Wisconsin spent $72,475 for 130 iPads -- a cost of $557.50 per unit. The athletic department purchased the iPads using donated funds from the UW Foundation.

The cost of an entire software package, Nyborg estimated, was an additional $80,000-$90,000. But that included outfitting the men's and women's basketball teams and the men's and women's hockey teams with the same video capabilities. Finding that type of money also generally requires time because the budget must be approved from school administrators. Policies must then be in place if an iPad breaks under the supervision of a student-athlete.

"If a guy on the Baltimore Ravens drops it and he breaks it, you charge him $500, get a new one," Porteus said. "It's tough. You can't always do that with a college student. He might not have money."

Nyborg said Wisconsin decided to purchase new iPads in the spring after Wisconsin athletic director Barry Alvarez brought up the idea at a booster club meeting. He wanted to know how Badgers players could more easily access video to have outside of the coaches' offices and create an advantage for players and coaches.

"He's like, 'If it'll help you and it'll help the kids, then absolutely let's do it,'" Nyborg said. "It was a bang-bang move. That was really an administrative deal, too. We had to push the button and be like, 'OK are we going to go?' Once he said full-go, then it was kind of a scramble to do it."

Equity in athletics is a factor because schools worry it won't be fair if only the football team uses digital playbooks and not other sports. Though Wisconsin's football team is the only one outfitted with iPads, four other programs at the school currently use the XoS video technology. Seniors in good standing with the football team get to keep their iPads upon graduation.

Wisconsin football coach Gary Andersen called the use of digital playbooks a "big step" for the program.

"It opens up a lot of windows, communication on a day-to-day basis," he said. "For instance, right now, the camp schedule is sitting there. The young man opens up his iPad, and there it is. He doesn't have to worry about putting it in his locker or wherever it's going to be.

"The challenge, as I told the kids, as we move through this with these iPads, is if you practice on Tuesday and you come back at 6:30 in the morning for meetings, and you haven't sat down and watched your practice on your iPad and watched you personally and go back through that, then it's really a waste of money."
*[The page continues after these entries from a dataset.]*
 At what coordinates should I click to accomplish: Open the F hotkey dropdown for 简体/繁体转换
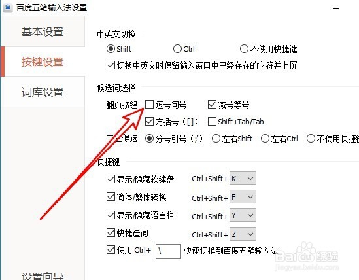(x=243, y=197)
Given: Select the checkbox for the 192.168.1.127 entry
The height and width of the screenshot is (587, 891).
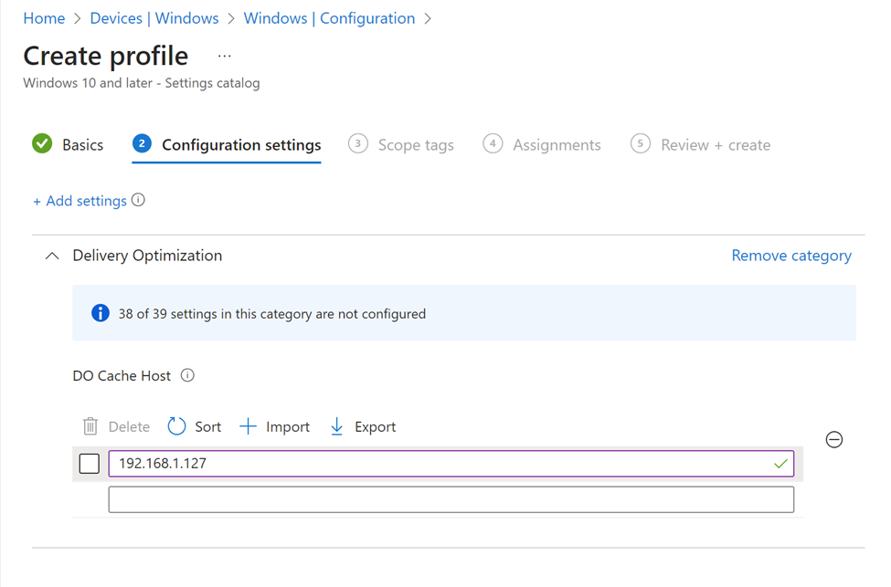Looking at the screenshot, I should (89, 463).
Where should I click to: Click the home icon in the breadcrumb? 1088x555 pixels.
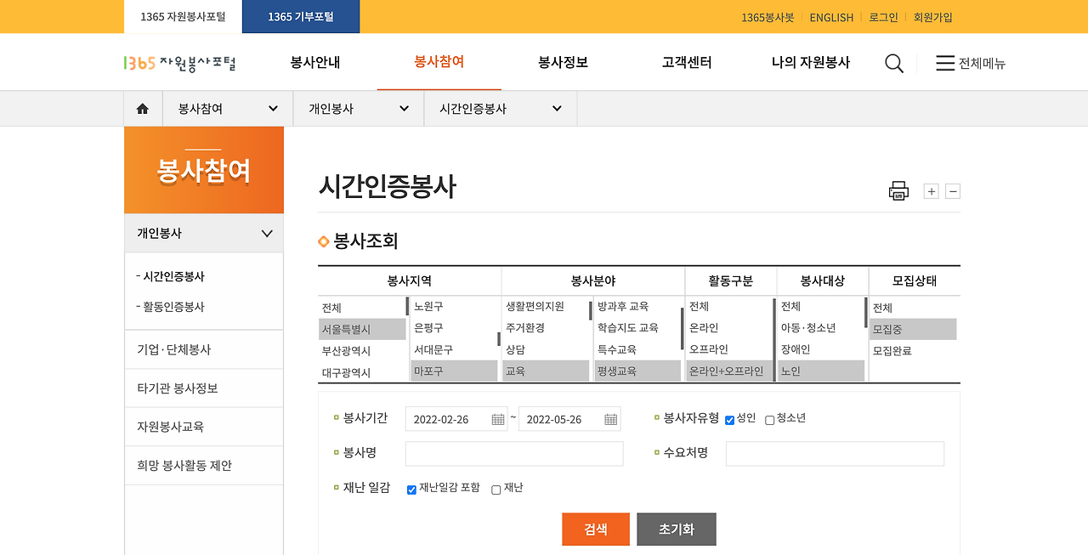pyautogui.click(x=142, y=108)
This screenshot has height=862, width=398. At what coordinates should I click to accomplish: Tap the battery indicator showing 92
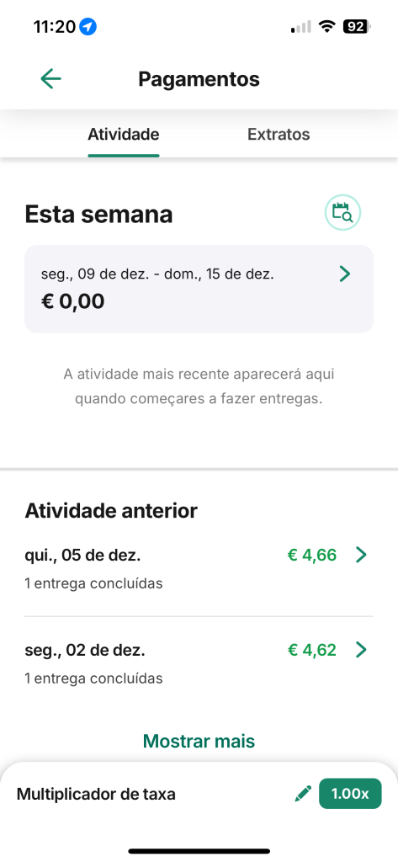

Matt Marolda, executive vice president of XoS Digital, said once teams see the advantages of a digital playbook, the number of schools using it will surely increase. He also intends to push digital playbooks into the Division II, Division III and even high school levels if schools are willing to adapt them. XoS Digital is in the process of releasing products for the Windows 8 tablet as well.

"If you get the right teams early, then others will follow them," Marolda said. "Very few people are willing to take a risk on something like this relatively speaking. It doesn't take many examples for others to say this is a no-brainer for us right away.

In addition to the technological advantages, the selling point is that after the third season of using digital playbooks, it will begin saving programs money when compared with the cost of high-volume printing, ink and toner expenses. Paulsen noted one NFL team spent more than $100,000 per year to maintain paper playbooks before switching to digital playbooks.

Though growth remains relatively slow for digital playbooks in college football, Paulsen believes the future is bright. Teams without the same services are falling behind and losing time.

"You've got to know everybody is going this way," Paulsen said. "It doesn't make any sense to continue printing paper playbooks."

Nyborg, like many who have seen both methods up close, certainly can attest to that point.

"It's a huge teaching tool to be able to see everything and watch it on film," he said. "It's a slick deal."